- THE RECORDS -
>>

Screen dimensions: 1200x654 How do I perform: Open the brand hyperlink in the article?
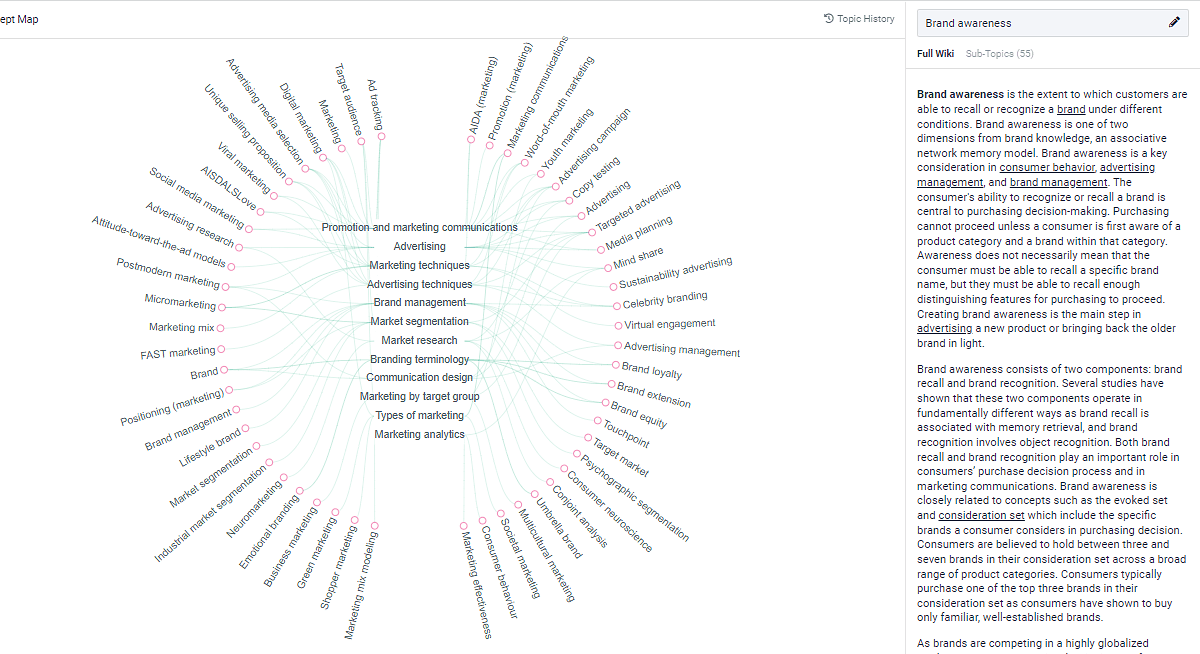point(1071,110)
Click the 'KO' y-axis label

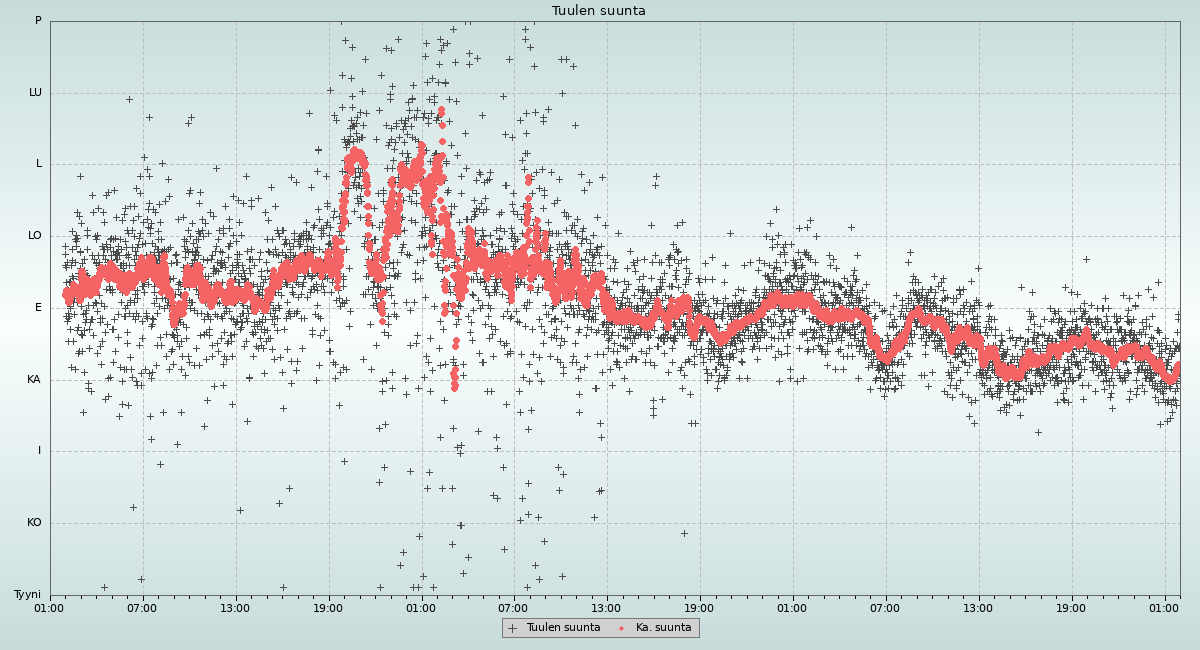[34, 523]
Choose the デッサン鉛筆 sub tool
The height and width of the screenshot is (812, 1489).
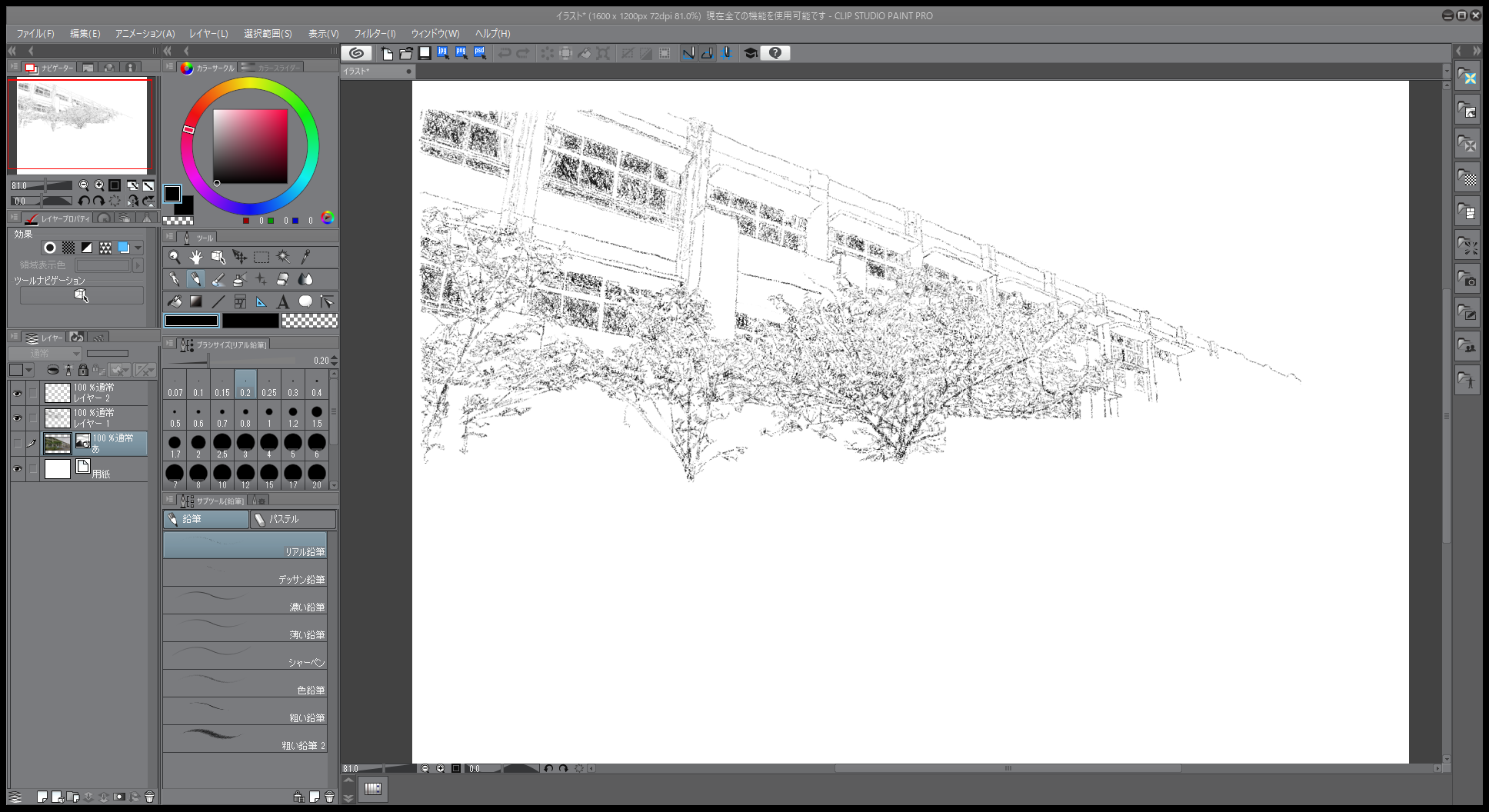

<<

- PROBLEM TO SOLVE -
Convert the lines of the records above into a numbered list, omitting blank lines and excluding the pictures.

- CORRECT ANSWER -
1. Screen dimensions: 1200x654 How do I perform: Open the brand hyperlink in the article?
2. point(1071,110)
3. Click the 'KO' y-axis label
4. [34, 523]
5. Choose the デッサン鉛筆 sub tool
6. The height and width of the screenshot is (812, 1489).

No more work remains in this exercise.